Di certo i ribelli libici non costituisco una forza omogenea né politicamente affidabile; la componente estremista religiosa è in agguato. Ma oltre al fatto che rinunciare oggi non è possibile, pena orribili massacri, buona ragione della presenza italiana in Libia è la lunghissima tradizione del nostro interesse economico (la presenza dell’ENI data dal 1950 ed è sopravvissuta alla presa del potere da parte di Gheddafi) e anche il problema dell’immigrazione, che non comincia e non finisce con la guerra: l’Italia sa bene che potrà dire una parola sull’argomento se si sarà guadagnata i gradi sul campo. Un ultimo punto: che la Lega abbia sempre innanzitutto problemi di pratica vivibilità è ormai un fatto compreso e accettato. Li spieghi di nuovo adesso riguardo alla guerra, è suo diritto. Ma che non si adorni con un abbigliamento pacifista, è meglio per l’etica e per l’estetica.

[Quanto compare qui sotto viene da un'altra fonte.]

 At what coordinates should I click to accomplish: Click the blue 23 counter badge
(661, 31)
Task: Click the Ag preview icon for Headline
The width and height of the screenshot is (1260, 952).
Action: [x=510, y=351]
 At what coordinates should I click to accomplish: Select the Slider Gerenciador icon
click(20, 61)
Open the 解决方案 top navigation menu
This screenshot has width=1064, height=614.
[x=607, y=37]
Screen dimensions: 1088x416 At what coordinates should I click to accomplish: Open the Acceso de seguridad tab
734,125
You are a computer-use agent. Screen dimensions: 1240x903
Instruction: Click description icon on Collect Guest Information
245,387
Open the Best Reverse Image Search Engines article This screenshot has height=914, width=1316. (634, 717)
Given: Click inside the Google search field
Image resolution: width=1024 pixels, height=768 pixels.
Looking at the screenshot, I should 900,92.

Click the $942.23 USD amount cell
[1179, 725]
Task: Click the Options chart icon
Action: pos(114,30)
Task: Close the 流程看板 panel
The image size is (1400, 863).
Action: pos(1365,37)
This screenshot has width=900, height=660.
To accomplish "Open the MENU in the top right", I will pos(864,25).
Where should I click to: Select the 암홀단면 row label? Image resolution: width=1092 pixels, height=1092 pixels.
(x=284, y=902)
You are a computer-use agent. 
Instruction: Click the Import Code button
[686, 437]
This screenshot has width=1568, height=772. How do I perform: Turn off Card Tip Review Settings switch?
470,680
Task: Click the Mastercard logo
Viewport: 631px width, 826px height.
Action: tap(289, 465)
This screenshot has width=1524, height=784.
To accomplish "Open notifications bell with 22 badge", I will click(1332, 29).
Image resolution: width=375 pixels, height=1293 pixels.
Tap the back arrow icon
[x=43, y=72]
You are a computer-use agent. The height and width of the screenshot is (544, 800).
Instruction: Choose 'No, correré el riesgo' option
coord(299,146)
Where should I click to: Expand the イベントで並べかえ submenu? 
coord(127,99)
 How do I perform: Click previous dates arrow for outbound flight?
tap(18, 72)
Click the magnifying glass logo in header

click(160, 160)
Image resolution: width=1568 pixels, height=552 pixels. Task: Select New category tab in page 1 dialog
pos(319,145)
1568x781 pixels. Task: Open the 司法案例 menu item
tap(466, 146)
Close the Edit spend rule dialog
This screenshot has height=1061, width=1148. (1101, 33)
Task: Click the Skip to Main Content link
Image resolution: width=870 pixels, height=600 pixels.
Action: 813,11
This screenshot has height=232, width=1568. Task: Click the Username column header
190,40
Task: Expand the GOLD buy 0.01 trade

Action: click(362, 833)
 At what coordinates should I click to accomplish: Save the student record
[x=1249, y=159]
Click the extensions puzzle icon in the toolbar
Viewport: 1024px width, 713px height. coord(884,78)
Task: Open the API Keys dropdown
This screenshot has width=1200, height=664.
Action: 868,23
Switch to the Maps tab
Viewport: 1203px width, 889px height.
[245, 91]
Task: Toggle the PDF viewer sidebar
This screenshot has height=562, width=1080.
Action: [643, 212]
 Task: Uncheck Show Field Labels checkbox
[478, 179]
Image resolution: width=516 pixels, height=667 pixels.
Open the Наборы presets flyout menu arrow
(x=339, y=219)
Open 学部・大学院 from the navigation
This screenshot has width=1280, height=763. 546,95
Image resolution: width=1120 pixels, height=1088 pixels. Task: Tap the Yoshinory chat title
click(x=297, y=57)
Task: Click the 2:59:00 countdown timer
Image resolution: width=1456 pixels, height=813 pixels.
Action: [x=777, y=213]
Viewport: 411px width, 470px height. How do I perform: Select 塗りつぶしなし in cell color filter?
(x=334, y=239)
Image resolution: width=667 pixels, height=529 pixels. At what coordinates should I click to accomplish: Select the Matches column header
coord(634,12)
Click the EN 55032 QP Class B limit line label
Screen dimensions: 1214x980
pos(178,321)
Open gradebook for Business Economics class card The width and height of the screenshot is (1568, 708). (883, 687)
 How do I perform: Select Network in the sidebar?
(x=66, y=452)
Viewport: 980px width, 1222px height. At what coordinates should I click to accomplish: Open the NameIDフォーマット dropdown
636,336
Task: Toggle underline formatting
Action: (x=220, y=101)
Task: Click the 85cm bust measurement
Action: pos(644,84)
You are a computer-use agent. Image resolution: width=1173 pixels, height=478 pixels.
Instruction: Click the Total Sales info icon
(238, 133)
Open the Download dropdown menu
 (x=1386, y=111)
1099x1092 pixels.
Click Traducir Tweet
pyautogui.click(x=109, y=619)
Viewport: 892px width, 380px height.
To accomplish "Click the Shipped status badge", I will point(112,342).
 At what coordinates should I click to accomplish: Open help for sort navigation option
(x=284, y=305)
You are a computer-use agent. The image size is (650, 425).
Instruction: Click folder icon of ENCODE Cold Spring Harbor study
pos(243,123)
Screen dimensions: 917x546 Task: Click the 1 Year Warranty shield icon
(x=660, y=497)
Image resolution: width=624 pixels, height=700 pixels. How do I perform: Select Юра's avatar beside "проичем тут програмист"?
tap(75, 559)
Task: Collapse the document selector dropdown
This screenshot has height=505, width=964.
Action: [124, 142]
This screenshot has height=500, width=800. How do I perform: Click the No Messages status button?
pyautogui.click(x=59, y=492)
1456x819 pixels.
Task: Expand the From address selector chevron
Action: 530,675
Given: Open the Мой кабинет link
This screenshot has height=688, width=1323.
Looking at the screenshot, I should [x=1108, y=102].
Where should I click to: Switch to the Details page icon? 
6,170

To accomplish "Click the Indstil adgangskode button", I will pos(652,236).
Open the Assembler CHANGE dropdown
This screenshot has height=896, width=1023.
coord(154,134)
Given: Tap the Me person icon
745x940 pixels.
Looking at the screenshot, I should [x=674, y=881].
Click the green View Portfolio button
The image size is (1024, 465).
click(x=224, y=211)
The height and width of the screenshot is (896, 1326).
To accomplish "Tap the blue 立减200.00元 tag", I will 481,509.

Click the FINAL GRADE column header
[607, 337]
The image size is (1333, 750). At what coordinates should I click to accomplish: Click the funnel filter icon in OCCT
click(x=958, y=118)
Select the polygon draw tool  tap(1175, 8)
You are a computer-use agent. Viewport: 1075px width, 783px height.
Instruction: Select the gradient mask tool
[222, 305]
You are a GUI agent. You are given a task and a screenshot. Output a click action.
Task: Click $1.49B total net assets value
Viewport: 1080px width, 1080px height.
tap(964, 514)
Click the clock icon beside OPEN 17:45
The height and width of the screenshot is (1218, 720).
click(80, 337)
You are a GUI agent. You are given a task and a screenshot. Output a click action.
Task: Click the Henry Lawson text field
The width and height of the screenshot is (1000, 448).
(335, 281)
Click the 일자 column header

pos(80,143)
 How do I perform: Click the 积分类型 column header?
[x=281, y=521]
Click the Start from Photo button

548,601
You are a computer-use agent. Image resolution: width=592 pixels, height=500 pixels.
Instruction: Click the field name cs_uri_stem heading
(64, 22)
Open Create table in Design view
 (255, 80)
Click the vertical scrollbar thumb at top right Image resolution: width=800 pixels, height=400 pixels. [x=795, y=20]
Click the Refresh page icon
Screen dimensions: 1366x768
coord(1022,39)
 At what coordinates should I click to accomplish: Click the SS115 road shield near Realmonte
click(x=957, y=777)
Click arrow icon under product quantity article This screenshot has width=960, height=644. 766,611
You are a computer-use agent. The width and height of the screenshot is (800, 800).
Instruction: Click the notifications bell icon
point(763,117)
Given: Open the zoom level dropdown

Vedi, Fiamma, l'esperienza (portroppo), insegna che una guerra non si vince con la sola superiorità aerea, bensì con la "regina delle battaglie", la fanteria. Ora, l'esercito raccogliticcio dei ribelli non è formato da unità di fanteria militare, bensì da un'accozzaglia di civili armati, senza addestramento e senza comando centralizzato, che, tutto può essere definita tranne che "regina delle battaglie":benché numerosi, determinati e non privi di armamenti da prima linea, vengono tenuti in scacco dalle meno numerose ma più militarizzate truppe mercenarie governative, anche senza l'impiego della forza corazzata, annientata dai cacciabombardieri NATO non appena sporge il naso. Corollario? Gran Bretagna e Francia dovranno inviare truppe di terra! Possibili sviluppi? Anatema da parte di tutto l'Islam contro gli europei che invadono il sacro suolo di una repubblica islamica (le prime defezioni le abbiamo già viste).Solo una "Blitz krieg" avrebbe avuto il potere di risolvere in modo efficace la questione libica - anche perchè penso che a un bullo determinato come Gheddafi scarificare la propria gente non interessi un fico - ma, così non è stato e ormai il rischio che il conflitto si incancrenisca è altissimo. Passa altresì il messaggio inequivocabile dell'incapacità della superpotenza NATO ad aver ragione di un piccolo esercito come quello di Gheddafi, incoraggiando così altre dittature laiche e non, a massacrare il popolo chi inneggia a libertà e democrazia. Temo che alla fine ci ritroveremo a chiederci: ne valeva la pena, o era meglio che lasciassimo la Libia, come del resto tutte le altre nazioni del mondo, determinare il proprio destino? (Vietnam docet). Forse il buon vecchio Bossi in fondo aveva ragione.